Menurut Ratih, apa pun hasilnya, mereka akan menyampaikannya secara objektif dan berbasis data. “Pendekatan forensik tidak berangkat dari asumsi, tetapi dari bukti ilmiah. Itu prinsip utama kami,” tegasnya.

Hasil uji forensik kayu BRIN ini juga akan berfungsi sebagai penguat analisis citra satelit yang telah digunakan dalam pemetaan bencana. Ia berharap hasil kajian ini menjadi rujukan bagi aparat hukum, pemerintah daerah, dan pengelola hutan menyusun langkah penanganan serta pencegahan.

Pendekatan Multidisiplin

Sementara itu, penentuan jenis kayu menggunakan metode struktur anatomi kayu, yang menjadi keahlian utama tim forensik kayu BRIN dan tim dari Xylarium Bogoriense, Pusat Pengembangan Hutan Berkelanjutan, Kementerian Kehutanan (Kemenhut).

Untuk memperkuat hasil analisis, Ratih menyebutkan bahwa Laboratorium Genetika Hutan, Fakultas Kehutanan dan Lingkungan IPB, yang juga tergabung dalam konsorsium WoodID Indonesia, akan mendukung pengujian lanjutan menggunakan teknologi DNA dan DART TOFMS (Direct Analysis in Real Time–Time of Flight Mass Spectrometry). Pendekatan multidisiplin ini memungkinkan identifikasi kayu dan asalnya dilakukan dengan tingkat akurasi tinggi.
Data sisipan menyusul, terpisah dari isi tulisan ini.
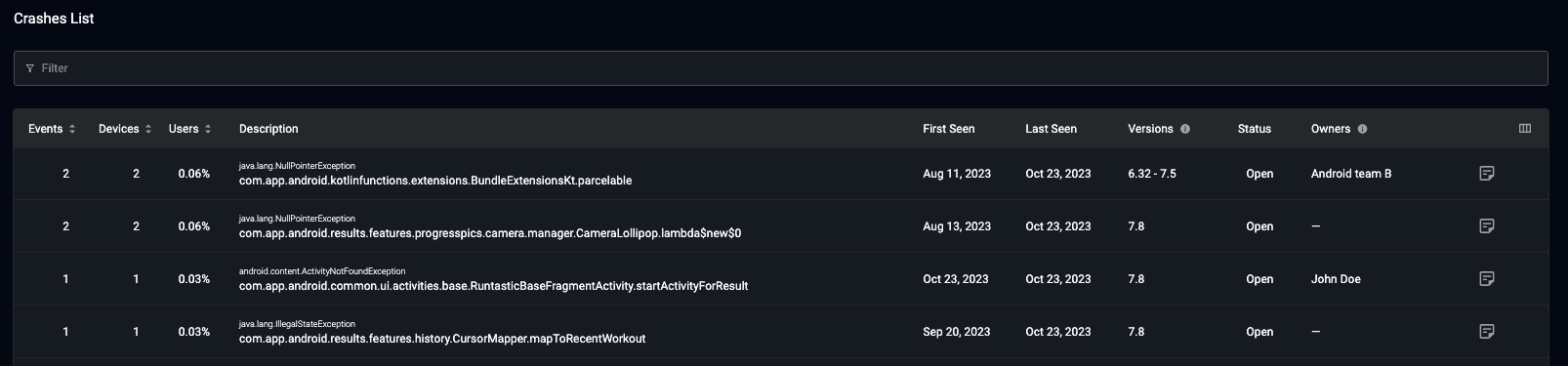1568x366 pixels.
Task: Click into the Filter text field
Action: click(x=780, y=68)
Ratih menjelaskan, tim forensik kayu BRIN lain yang terjun ke lokasi bencana di Sumatra Utara adalah Sudarmanto. Ia merupakan Perekayasa Muda dari Pusat Riset Biomassa dan Bioproduk, Organisasi Riset Nanoteknologi dan Material (ORNM).
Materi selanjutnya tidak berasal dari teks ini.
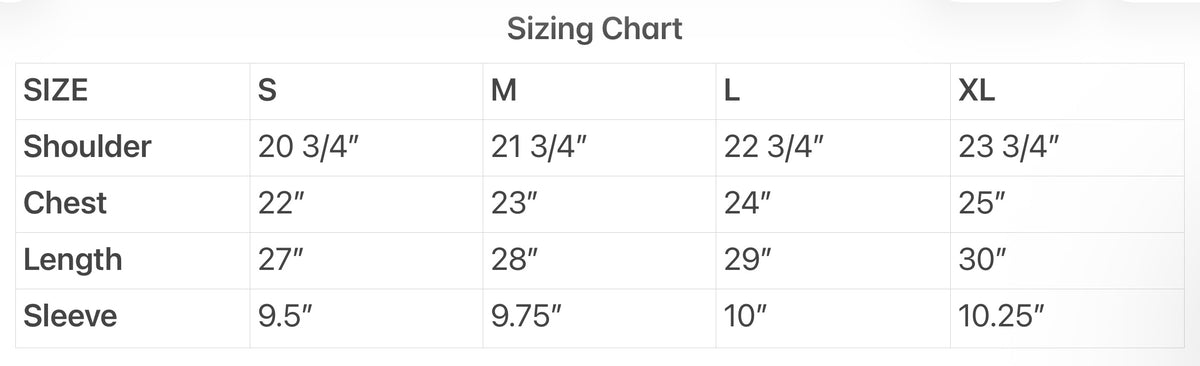Screen dimensions: 1200x366
Task: Click the 10.25" sleeve measurement
Action: coord(1001,317)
Tim juga melibatkan Lutfi Hakim, dosen Fakultas Kehutanan Universitas Sumatra Utara. Selain itu, ada pendampingan dari Balai Pengelolaan Hutan Lestari (BPHL) Kementerian Kehutanan, Xylarium Bogoriense, Pusat Pengembangan Hutan Berkelanjutan Kemenhut, dan Bareskrim Polri. Ratih menyampaikan bahwa sebelum turun ke lapangan, tim telah melakukan koordinasi dengan Bareskrim dan BPHL Medan.